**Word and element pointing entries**
====
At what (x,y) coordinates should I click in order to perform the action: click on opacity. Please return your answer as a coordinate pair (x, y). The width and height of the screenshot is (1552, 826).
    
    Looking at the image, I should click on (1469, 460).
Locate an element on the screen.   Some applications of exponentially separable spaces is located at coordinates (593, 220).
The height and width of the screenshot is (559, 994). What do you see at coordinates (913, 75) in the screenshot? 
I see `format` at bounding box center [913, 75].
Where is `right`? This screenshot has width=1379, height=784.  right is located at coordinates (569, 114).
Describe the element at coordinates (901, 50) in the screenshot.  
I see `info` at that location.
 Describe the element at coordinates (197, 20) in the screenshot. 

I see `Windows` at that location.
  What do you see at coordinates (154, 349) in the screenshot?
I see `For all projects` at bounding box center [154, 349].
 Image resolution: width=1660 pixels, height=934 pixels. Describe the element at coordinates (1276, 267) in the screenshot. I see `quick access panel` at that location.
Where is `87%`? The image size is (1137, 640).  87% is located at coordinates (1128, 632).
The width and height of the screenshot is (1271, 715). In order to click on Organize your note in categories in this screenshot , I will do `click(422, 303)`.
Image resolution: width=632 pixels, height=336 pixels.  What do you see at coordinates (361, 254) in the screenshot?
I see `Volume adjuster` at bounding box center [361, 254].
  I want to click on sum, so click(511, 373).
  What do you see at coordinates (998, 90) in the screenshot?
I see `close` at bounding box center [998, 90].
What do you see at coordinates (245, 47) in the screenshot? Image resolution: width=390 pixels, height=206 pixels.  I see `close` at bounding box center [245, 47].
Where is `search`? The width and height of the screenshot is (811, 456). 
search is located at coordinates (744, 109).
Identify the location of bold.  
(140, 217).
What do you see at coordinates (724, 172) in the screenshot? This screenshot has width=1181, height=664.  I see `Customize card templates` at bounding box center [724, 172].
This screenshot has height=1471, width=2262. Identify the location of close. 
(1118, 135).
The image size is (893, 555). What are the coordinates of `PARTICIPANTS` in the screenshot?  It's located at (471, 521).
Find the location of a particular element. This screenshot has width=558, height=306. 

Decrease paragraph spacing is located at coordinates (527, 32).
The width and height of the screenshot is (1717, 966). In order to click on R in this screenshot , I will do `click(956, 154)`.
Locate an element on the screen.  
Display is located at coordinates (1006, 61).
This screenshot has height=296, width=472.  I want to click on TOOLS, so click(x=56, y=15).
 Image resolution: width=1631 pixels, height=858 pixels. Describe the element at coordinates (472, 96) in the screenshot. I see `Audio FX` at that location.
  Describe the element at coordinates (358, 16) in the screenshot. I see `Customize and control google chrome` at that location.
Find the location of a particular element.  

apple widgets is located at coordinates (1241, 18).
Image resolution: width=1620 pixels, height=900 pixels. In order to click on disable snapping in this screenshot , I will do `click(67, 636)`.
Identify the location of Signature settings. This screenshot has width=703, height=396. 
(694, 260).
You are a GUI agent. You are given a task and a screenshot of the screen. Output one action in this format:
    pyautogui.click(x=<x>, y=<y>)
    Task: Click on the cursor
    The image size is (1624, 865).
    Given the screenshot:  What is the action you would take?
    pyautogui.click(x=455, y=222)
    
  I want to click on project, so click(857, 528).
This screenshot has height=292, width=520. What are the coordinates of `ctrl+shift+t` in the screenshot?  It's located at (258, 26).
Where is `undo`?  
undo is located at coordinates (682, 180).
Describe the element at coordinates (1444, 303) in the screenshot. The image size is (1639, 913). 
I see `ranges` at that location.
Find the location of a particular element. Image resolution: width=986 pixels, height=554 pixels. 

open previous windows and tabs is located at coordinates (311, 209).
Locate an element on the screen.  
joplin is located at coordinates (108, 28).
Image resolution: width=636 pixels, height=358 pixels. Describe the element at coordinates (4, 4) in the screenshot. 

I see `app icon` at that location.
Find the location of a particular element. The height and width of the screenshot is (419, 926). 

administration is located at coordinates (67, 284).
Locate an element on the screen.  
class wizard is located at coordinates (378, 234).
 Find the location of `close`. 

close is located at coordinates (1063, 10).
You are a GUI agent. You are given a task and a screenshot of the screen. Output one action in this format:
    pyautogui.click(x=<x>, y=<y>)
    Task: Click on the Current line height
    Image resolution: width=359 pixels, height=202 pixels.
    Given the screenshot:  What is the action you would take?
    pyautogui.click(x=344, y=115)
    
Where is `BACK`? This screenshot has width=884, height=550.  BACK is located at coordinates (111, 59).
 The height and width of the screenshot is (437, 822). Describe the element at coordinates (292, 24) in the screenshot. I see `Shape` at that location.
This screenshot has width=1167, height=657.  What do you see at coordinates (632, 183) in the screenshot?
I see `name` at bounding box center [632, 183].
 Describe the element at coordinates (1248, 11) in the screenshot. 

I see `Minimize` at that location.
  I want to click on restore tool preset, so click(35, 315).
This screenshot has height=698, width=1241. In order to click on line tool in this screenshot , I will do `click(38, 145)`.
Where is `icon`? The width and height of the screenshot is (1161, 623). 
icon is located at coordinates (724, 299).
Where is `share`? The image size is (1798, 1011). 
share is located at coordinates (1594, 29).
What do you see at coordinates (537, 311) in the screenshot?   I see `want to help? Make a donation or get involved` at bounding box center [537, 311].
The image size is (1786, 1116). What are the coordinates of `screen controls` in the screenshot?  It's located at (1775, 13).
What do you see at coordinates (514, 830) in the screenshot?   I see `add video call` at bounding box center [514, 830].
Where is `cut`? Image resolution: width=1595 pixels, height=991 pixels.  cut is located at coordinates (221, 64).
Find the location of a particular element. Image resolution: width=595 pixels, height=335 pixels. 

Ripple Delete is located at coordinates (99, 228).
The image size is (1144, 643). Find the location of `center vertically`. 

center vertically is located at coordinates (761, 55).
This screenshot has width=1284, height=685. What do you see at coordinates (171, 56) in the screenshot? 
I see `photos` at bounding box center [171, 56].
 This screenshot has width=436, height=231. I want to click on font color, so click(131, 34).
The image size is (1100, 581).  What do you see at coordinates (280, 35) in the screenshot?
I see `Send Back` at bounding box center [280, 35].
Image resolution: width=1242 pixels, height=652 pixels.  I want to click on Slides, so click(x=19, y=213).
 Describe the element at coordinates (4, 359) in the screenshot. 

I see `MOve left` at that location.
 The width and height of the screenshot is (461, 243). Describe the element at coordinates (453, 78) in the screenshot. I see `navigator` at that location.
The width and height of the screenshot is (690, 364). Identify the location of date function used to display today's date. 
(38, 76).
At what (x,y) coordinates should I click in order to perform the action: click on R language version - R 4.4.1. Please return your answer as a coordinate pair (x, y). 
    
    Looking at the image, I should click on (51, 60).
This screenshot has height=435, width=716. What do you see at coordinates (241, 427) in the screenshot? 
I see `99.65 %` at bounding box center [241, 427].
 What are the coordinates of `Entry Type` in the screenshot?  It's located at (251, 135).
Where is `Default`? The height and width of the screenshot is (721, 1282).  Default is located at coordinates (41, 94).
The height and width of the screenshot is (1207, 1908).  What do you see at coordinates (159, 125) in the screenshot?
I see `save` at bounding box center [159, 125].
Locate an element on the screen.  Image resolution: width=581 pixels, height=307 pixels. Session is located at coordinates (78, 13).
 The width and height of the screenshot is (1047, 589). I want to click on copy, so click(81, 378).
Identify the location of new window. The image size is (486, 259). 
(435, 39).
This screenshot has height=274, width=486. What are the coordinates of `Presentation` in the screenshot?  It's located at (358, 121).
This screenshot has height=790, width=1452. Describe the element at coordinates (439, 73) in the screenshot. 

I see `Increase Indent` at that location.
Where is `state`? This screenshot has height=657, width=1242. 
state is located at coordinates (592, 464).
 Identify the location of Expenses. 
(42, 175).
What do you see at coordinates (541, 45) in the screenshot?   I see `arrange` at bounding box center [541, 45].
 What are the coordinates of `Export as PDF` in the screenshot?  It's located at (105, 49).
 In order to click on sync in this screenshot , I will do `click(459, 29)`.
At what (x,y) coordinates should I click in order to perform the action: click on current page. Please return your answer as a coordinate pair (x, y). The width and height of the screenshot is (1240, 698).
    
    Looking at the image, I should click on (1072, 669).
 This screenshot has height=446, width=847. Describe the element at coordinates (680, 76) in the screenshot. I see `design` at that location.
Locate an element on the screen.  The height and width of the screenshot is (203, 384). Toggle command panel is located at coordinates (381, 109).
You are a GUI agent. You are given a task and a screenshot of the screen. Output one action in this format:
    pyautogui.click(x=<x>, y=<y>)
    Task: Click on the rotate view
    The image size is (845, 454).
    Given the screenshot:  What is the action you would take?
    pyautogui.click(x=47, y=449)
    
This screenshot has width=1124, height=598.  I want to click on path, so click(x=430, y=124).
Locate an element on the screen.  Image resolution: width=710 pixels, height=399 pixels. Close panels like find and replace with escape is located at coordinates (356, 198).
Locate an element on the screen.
====
**PROBLEM DETAILS**
Repeat the data verbatim, starting at the line that contains "coordinates (221, 64)." and ending at the line that contains "Ripple Delete is", with both of those lines included.

**FULL ANSWER**
Where is `cut`? Image resolution: width=1595 pixels, height=991 pixels.  cut is located at coordinates (221, 64).
Find the location of a particular element. Image resolution: width=595 pixels, height=335 pixels. 

Ripple Delete is located at coordinates (99, 228).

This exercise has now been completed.